**SOURCE MATERIAL:**
>>>>

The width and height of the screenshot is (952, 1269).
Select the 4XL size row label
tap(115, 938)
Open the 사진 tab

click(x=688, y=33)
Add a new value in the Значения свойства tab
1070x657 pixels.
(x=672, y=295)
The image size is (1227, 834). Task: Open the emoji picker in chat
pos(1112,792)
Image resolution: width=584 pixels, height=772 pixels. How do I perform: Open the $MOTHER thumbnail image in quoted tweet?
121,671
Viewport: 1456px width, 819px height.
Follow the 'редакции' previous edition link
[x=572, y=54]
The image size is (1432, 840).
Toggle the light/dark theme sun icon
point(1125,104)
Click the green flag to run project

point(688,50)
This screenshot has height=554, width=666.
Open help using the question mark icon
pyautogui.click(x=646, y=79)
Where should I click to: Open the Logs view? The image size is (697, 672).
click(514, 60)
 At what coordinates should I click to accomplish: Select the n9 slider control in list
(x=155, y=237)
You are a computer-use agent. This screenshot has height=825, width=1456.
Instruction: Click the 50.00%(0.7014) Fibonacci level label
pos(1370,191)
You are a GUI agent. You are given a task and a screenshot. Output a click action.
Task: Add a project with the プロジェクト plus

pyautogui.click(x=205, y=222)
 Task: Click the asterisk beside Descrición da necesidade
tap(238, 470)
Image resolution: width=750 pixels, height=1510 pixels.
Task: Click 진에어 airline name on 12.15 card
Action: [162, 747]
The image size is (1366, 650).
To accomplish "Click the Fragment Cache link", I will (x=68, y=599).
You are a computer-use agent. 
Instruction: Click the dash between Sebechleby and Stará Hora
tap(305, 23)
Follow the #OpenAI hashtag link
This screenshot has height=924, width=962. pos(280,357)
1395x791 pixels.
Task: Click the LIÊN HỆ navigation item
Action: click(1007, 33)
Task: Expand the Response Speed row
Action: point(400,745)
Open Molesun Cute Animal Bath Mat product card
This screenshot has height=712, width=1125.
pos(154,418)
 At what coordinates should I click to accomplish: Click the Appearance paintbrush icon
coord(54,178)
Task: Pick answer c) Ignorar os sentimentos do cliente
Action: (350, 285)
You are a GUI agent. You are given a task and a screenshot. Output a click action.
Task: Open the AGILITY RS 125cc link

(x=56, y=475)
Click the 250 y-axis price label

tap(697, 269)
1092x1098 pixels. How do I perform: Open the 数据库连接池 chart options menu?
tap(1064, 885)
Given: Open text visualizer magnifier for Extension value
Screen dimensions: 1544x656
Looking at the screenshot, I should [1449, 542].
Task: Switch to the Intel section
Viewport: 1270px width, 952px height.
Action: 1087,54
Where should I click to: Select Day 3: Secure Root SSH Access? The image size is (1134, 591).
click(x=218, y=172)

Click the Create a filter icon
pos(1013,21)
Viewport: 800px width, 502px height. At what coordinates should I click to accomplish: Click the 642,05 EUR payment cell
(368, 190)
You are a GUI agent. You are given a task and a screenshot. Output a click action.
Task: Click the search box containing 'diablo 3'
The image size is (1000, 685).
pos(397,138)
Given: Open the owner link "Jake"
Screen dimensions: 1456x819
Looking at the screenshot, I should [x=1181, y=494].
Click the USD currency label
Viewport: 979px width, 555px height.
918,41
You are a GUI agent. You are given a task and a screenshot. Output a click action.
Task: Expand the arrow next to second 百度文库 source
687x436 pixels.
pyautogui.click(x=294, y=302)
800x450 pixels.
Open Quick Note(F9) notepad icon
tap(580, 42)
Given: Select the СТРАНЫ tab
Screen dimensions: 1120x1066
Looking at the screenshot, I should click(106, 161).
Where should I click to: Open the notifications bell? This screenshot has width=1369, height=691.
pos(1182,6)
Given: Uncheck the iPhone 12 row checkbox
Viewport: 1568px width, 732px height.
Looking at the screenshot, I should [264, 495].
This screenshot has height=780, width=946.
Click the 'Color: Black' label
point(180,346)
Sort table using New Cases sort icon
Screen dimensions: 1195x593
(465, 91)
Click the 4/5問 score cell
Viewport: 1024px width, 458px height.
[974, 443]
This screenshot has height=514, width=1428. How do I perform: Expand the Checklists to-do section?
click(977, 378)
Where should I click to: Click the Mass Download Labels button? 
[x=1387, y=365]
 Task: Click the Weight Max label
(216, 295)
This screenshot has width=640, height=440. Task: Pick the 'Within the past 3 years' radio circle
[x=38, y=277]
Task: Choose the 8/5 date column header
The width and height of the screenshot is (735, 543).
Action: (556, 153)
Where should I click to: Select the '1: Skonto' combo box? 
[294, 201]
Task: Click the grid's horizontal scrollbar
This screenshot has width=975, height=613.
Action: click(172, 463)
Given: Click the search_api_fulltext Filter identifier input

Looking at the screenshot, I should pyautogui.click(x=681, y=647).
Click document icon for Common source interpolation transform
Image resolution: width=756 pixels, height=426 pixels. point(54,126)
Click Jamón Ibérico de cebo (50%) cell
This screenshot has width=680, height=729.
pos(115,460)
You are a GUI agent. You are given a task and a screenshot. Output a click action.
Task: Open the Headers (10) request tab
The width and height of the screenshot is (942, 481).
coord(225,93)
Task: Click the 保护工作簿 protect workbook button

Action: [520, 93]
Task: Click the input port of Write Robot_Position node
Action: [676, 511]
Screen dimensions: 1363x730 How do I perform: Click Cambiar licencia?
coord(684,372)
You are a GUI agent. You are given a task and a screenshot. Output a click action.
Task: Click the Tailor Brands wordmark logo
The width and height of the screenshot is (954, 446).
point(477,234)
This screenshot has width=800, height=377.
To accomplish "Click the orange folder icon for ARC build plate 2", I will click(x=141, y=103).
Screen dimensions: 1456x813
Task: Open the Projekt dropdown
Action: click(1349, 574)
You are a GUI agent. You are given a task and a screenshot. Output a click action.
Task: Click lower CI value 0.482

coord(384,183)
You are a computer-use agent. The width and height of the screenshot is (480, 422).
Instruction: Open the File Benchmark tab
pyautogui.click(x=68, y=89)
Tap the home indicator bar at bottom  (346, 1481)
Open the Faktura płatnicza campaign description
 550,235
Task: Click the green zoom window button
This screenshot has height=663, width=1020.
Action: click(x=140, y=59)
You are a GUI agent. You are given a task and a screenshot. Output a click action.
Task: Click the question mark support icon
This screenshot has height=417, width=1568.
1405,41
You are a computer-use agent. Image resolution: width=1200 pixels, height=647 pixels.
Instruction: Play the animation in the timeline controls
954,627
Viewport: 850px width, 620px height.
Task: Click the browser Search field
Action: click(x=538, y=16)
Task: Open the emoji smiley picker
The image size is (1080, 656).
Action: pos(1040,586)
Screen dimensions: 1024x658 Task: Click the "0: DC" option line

<<<<

**WHAT IS NEEDED:** Retype the listing above, exactly and in full.

**EXPECTED OUTPUT:**
The width and height of the screenshot is (952, 1269).
Select the 4XL size row label
tap(115, 938)
Open the 사진 tab

click(x=688, y=33)
Add a new value in the Значения свойства tab
1070x657 pixels.
(x=672, y=295)
The image size is (1227, 834). Task: Open the emoji picker in chat
pos(1112,792)
Image resolution: width=584 pixels, height=772 pixels. How do I perform: Open the $MOTHER thumbnail image in quoted tweet?
121,671
Viewport: 1456px width, 819px height.
Follow the 'редакции' previous edition link
[x=572, y=54]
The image size is (1432, 840).
Toggle the light/dark theme sun icon
point(1125,104)
Click the green flag to run project

point(688,50)
This screenshot has height=554, width=666.
Open help using the question mark icon
pyautogui.click(x=646, y=79)
Where should I click to: Open the Logs view? The image size is (697, 672).
click(514, 60)
 At what coordinates should I click to accomplish: Select the n9 slider control in list
(x=155, y=237)
You are a computer-use agent. This screenshot has height=825, width=1456.
Instruction: Click the 50.00%(0.7014) Fibonacci level label
pos(1370,191)
You are a GUI agent. You are given a task and a screenshot. Output a click action.
Task: Add a project with the プロジェクト plus

pyautogui.click(x=205, y=222)
 Task: Click the asterisk beside Descrición da necesidade
tap(238, 470)
Image resolution: width=750 pixels, height=1510 pixels.
Task: Click 진에어 airline name on 12.15 card
Action: [162, 747]
The image size is (1366, 650).
To accomplish "Click the Fragment Cache link", I will (x=68, y=599).
You are a computer-use agent. 
Instruction: Click the dash between Sebechleby and Stará Hora
tap(305, 23)
Follow the #OpenAI hashtag link
This screenshot has height=924, width=962. pos(280,357)
1395x791 pixels.
Task: Click the LIÊN HỆ navigation item
Action: click(1007, 33)
Task: Expand the Response Speed row
Action: point(400,745)
Open Molesun Cute Animal Bath Mat product card
This screenshot has height=712, width=1125.
pos(154,418)
 At what coordinates should I click to accomplish: Click the Appearance paintbrush icon
coord(54,178)
Task: Pick answer c) Ignorar os sentimentos do cliente
Action: (350, 285)
You are a GUI agent. You are given a task and a screenshot. Output a click action.
Task: Open the AGILITY RS 125cc link

(x=56, y=475)
Click the 250 y-axis price label

tap(697, 269)
1092x1098 pixels. How do I perform: Open the 数据库连接池 chart options menu?
tap(1064, 885)
Given: Open text visualizer magnifier for Extension value
Screen dimensions: 1544x656
Looking at the screenshot, I should [1449, 542].
Task: Switch to the Intel section
Viewport: 1270px width, 952px height.
Action: 1087,54
Where should I click to: Select Day 3: Secure Root SSH Access? The image size is (1134, 591).
click(x=218, y=172)

Click the Create a filter icon
pos(1013,21)
Viewport: 800px width, 502px height. At what coordinates should I click to accomplish: Click the 642,05 EUR payment cell
(368, 190)
You are a GUI agent. You are given a task and a screenshot. Output a click action.
Task: Click the search box containing 'diablo 3'
The image size is (1000, 685).
pos(397,138)
Given: Open the owner link "Jake"
Screen dimensions: 1456x819
Looking at the screenshot, I should [x=1181, y=494].
Click the USD currency label
Viewport: 979px width, 555px height.
918,41
You are a GUI agent. You are given a task and a screenshot. Output a click action.
Task: Expand the arrow next to second 百度文库 source
687x436 pixels.
pyautogui.click(x=294, y=302)
800x450 pixels.
Open Quick Note(F9) notepad icon
tap(580, 42)
Given: Select the СТРАНЫ tab
Screen dimensions: 1120x1066
Looking at the screenshot, I should click(106, 161).
Where should I click to: Open the notifications bell? This screenshot has width=1369, height=691.
pos(1182,6)
Given: Uncheck the iPhone 12 row checkbox
Viewport: 1568px width, 732px height.
Looking at the screenshot, I should [264, 495].
This screenshot has height=780, width=946.
Click the 'Color: Black' label
point(180,346)
Sort table using New Cases sort icon
Screen dimensions: 1195x593
(465, 91)
Click the 4/5問 score cell
Viewport: 1024px width, 458px height.
[974, 443]
This screenshot has height=514, width=1428. How do I perform: Expand the Checklists to-do section?
click(977, 378)
Where should I click to: Click the Mass Download Labels button? 
[x=1387, y=365]
 Task: Click the Weight Max label
(216, 295)
This screenshot has width=640, height=440. Task: Pick the 'Within the past 3 years' radio circle
[x=38, y=277]
Task: Choose the 8/5 date column header
The width and height of the screenshot is (735, 543).
Action: (556, 153)
Where should I click to: Select the '1: Skonto' combo box? 
[294, 201]
Task: Click the grid's horizontal scrollbar
This screenshot has width=975, height=613.
Action: click(172, 463)
Given: Click the search_api_fulltext Filter identifier input

Looking at the screenshot, I should pyautogui.click(x=681, y=647).
Click document icon for Common source interpolation transform
Image resolution: width=756 pixels, height=426 pixels. point(54,126)
Click Jamón Ibérico de cebo (50%) cell
This screenshot has width=680, height=729.
pos(115,460)
You are a GUI agent. You are given a task and a screenshot. Output a click action.
Task: Open the Headers (10) request tab
The width and height of the screenshot is (942, 481).
coord(225,93)
Task: Click the 保护工作簿 protect workbook button

Action: [520, 93]
Task: Click the input port of Write Robot_Position node
Action: [676, 511]
Screen dimensions: 1363x730 How do I perform: Click Cambiar licencia?
coord(684,372)
You are a GUI agent. You are given a task and a screenshot. Output a click action.
Task: Click the Tailor Brands wordmark logo
The width and height of the screenshot is (954, 446).
point(477,234)
This screenshot has width=800, height=377.
To accomplish "Click the orange folder icon for ARC build plate 2", I will click(x=141, y=103).
Screen dimensions: 1456x813
Task: Open the Projekt dropdown
Action: click(1349, 574)
You are a GUI agent. You are given a task and a screenshot. Output a click action.
Task: Click lower CI value 0.482

coord(384,183)
You are a computer-use agent. The width and height of the screenshot is (480, 422).
Instruction: Open the File Benchmark tab
pyautogui.click(x=68, y=89)
Tap the home indicator bar at bottom  (346, 1481)
Open the Faktura płatnicza campaign description
 550,235
Task: Click the green zoom window button
This screenshot has height=663, width=1020.
Action: click(x=140, y=59)
You are a GUI agent. You are given a task and a screenshot. Output a click action.
Task: Click the question mark support icon
This screenshot has height=417, width=1568.
1405,41
You are a computer-use agent. Image resolution: width=1200 pixels, height=647 pixels.
Instruction: Play the animation in the timeline controls
954,627
Viewport: 850px width, 620px height.
Task: Click the browser Search field
Action: click(x=538, y=16)
Task: Open the emoji smiley picker
The image size is (1080, 656).
Action: pos(1040,586)
Screen dimensions: 1024x658 Task: Click the "0: DC" option line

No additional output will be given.